Protein Mühendisliği Uygulamalarını Hızlandıracak

Bilim insanları, doğal proteinleri çeşitli amaçlarla değiştirme ve yeni proteinler yaratma konusunda önemli ilerlemeler kaydediyor. Örneğin, yeşil floresan proteinler, araştırma laboratuvarlarında yaygın olarak kullanılıyor. Bu proteinleri yeşil hale getirmek için genetik kodları, sıklıkla diğer DNA dizilerinin uçlarına ekleniyor, bu da bilim insanlarının proteinleri ve hücresel süreçleri kolayca izlemelerini sağlıyor. ESM3’ün yeteneklerinin, yeni ilaçların geliştirilmesi gibi çok çeşitli protein mühendisliği uygulamalarını hızlandırabileceğini belirtti.

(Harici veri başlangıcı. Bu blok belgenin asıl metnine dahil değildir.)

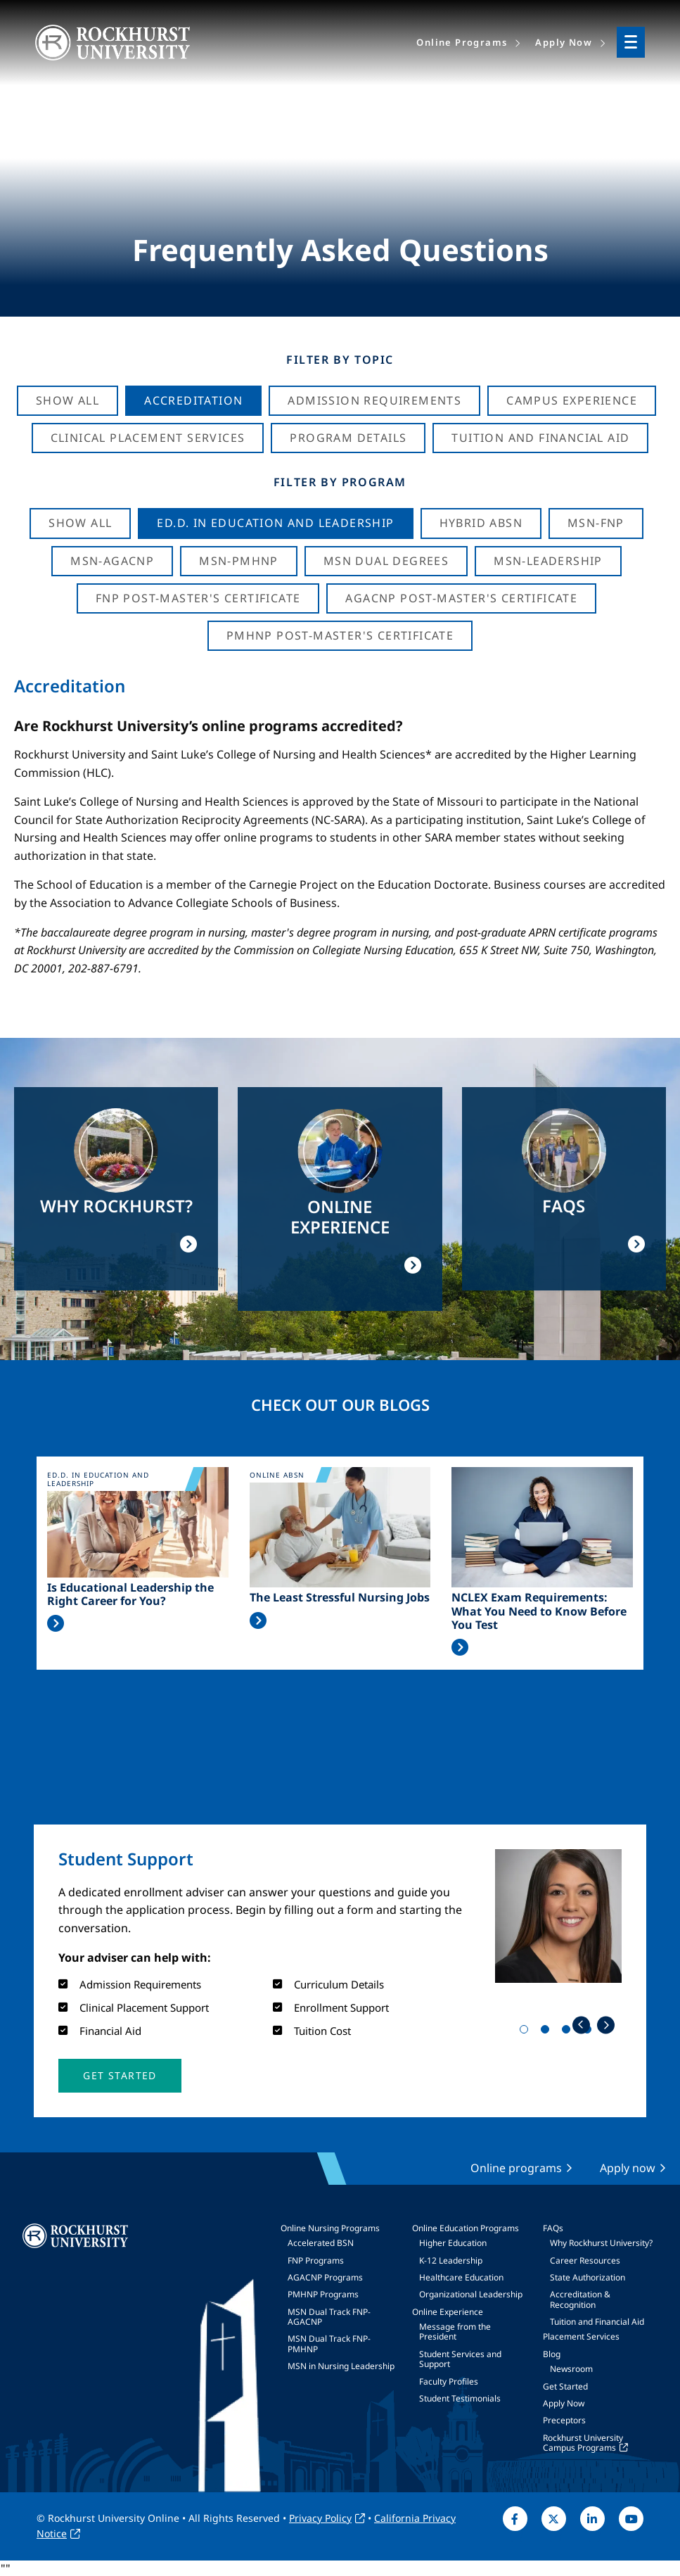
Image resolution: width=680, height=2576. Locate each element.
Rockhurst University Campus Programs (583, 2443)
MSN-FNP (595, 523)
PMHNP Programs (323, 2294)
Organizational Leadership (470, 2294)
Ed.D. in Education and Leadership (275, 523)
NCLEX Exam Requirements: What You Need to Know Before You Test (539, 1611)
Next (606, 2024)
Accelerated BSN (321, 2243)
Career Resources (585, 2260)
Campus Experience (571, 400)
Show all (80, 523)
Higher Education (453, 2243)
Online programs (516, 2168)
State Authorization (587, 2277)
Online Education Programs (465, 2228)
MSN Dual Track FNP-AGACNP (329, 2317)
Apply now (627, 2168)
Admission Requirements (374, 400)
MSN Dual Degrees (386, 561)
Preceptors (564, 2420)
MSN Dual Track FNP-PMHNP (329, 2343)
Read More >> (55, 1623)
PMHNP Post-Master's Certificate (340, 635)
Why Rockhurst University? (601, 2243)
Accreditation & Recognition (580, 2299)
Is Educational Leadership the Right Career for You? (130, 1594)
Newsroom (571, 2369)
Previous (581, 2024)
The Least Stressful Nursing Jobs (340, 1597)
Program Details (348, 437)
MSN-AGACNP (112, 561)
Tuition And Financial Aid (540, 437)
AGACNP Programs (325, 2277)
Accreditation (193, 400)
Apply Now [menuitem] (563, 42)
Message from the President (455, 2331)
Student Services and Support (460, 2359)
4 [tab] (590, 2032)
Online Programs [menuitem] (461, 42)
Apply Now (563, 2403)
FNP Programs (316, 2260)
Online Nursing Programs (330, 2228)
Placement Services (581, 2336)
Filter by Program (340, 482)
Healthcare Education (461, 2277)
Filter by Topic (340, 359)
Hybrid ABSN (481, 523)
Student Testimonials (460, 2398)
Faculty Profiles (448, 2381)
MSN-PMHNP (238, 561)
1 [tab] (527, 2032)
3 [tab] (569, 2032)
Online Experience (447, 2312)
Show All (67, 400)
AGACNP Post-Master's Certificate (461, 598)
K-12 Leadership (450, 2260)
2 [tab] (548, 2032)
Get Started (565, 2386)
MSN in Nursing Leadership (341, 2366)
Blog (551, 2354)
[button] (119, 2076)
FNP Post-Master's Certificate (198, 598)
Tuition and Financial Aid (597, 2322)
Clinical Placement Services (148, 437)
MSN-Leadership (548, 561)
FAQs (553, 2228)
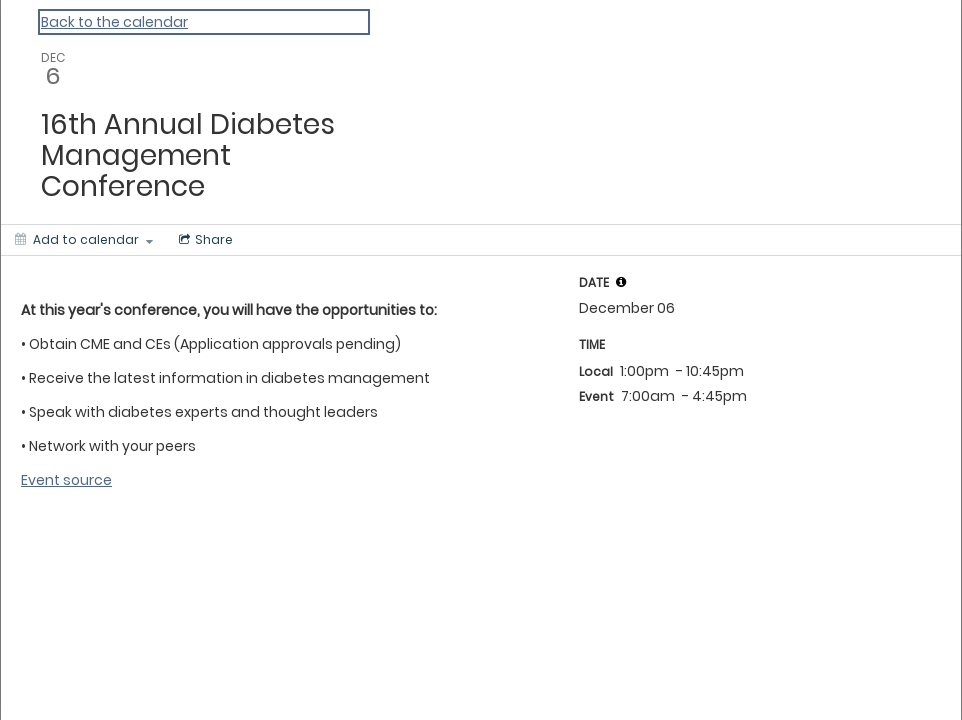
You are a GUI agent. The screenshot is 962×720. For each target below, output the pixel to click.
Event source (66, 480)
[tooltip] (621, 282)
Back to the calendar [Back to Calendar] (114, 22)
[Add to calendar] (84, 240)
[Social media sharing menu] (204, 240)
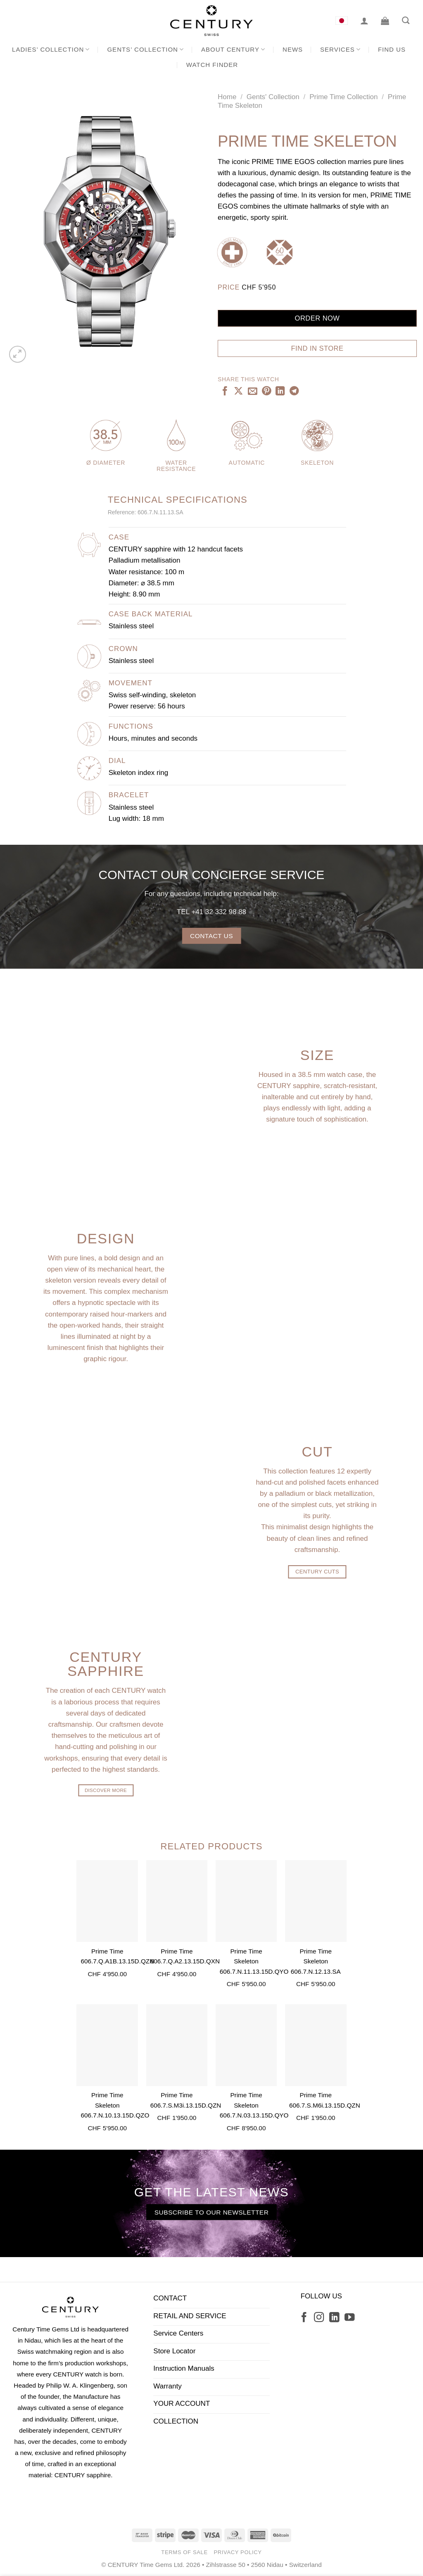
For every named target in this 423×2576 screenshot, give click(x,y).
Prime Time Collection (343, 97)
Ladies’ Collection (51, 49)
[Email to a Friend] (252, 392)
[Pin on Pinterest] (266, 392)
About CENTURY (233, 49)
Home (227, 97)
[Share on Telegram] (294, 392)
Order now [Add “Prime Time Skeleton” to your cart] (317, 318)
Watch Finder (212, 64)
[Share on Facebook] (224, 392)
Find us (392, 49)
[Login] (364, 21)
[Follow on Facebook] (304, 2318)
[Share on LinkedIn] (280, 392)
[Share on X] (238, 392)
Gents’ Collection (145, 49)
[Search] (405, 20)
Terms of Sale (184, 2552)
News (293, 49)
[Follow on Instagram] (319, 2318)
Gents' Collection (273, 97)
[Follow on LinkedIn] (334, 2318)
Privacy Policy (237, 2552)
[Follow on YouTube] (349, 2318)
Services (340, 49)
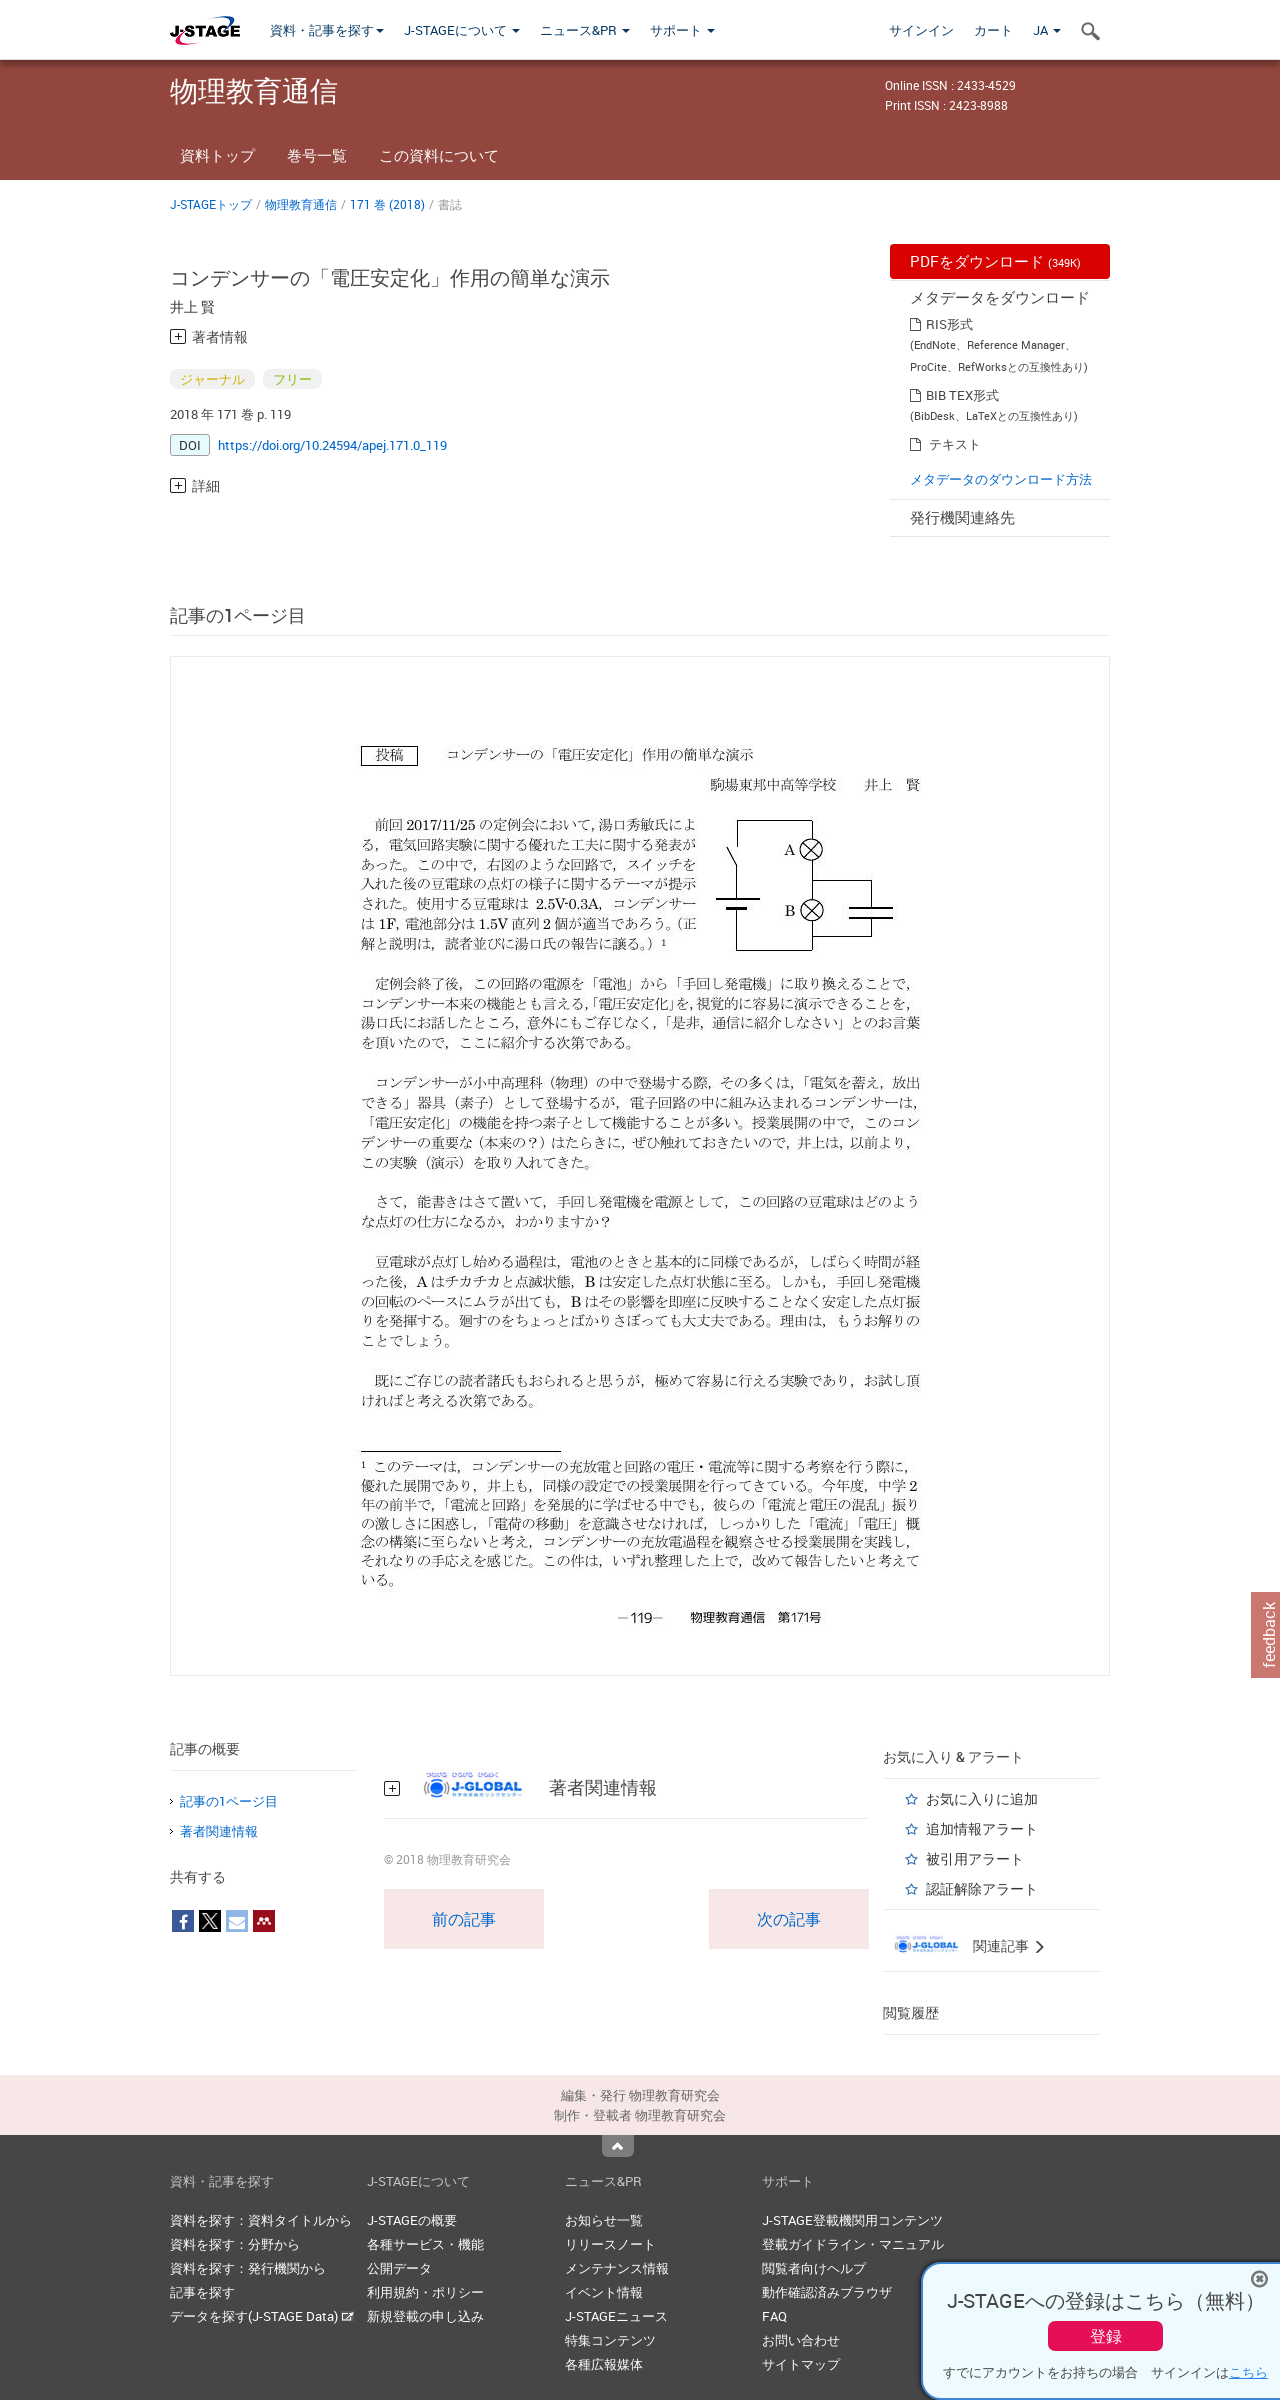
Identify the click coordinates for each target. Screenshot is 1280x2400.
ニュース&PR (585, 30)
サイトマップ (801, 2364)
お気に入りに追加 (982, 1798)
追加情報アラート (982, 1828)
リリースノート (610, 2244)
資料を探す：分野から (235, 2244)
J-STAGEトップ (211, 204)
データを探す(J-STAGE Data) (262, 2316)
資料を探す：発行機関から (248, 2268)
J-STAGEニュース (616, 2316)
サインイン (921, 30)
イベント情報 (604, 2292)
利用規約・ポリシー (425, 2292)
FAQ (774, 2316)
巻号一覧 (317, 155)
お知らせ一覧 (604, 2220)
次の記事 (789, 1919)
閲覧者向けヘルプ (814, 2268)
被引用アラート (975, 1858)
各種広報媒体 (604, 2364)
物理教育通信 (301, 204)
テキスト (955, 444)
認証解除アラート (982, 1888)
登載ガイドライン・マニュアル (853, 2244)
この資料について (439, 155)
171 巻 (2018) (387, 204)
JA (1047, 30)
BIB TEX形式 (962, 395)
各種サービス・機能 (425, 2244)
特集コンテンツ (610, 2340)
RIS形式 (949, 324)
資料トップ (217, 155)
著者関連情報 (219, 1831)
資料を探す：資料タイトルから (261, 2220)
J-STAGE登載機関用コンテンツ (852, 2220)
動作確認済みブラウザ (827, 2292)
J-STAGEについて (462, 30)
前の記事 (464, 1919)
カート (993, 30)
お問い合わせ (801, 2340)
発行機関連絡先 (962, 517)
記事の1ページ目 (229, 1801)
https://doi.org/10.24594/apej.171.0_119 (332, 445)
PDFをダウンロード (995, 261)
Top (618, 2146)
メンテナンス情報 (617, 2268)
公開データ (399, 2268)
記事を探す (202, 2292)
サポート (682, 30)
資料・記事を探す (327, 30)
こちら (1248, 2372)
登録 (1106, 2336)
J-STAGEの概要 (412, 2220)
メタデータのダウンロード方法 (1001, 479)
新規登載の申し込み (425, 2316)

2024 yılında Bath Üniversitesi’nde evrimsel biyoloji uzmanı olarak görev yapan Tiffany Taylor, bu çalışmaya katılmadı ancak çalışmanın henüz hakemli olmayan bir ön versiyonunu inceledi. Analizinde, ESM3 gibi yapay zeka modellerinin, evrimin sağladığı yeniliklerin ötesine geçerek protein mühendisliğinde yeni olanaklar yaratabileceğini ifade etti. Ancak, araştırmacıların simüle ettikleri 500 milyon yıllık evrimin yalnızca bireysel proteinlere odaklandığını ve doğal seçilimin uzun süreçlerini göz ardı ettiğini de vurguladı. Taylor, “Yapay zeka destekli protein mühendisliği heyecan verici olsa da, milyonlarca yıl süren doğal seçilimin mükemmelleştirdiği karmaşık süreçleri, sadece zekamızla alt edebileceğimizi düşünerek kendimize aşırı güvendiğimiz hissine kapılıyorum,” dedi.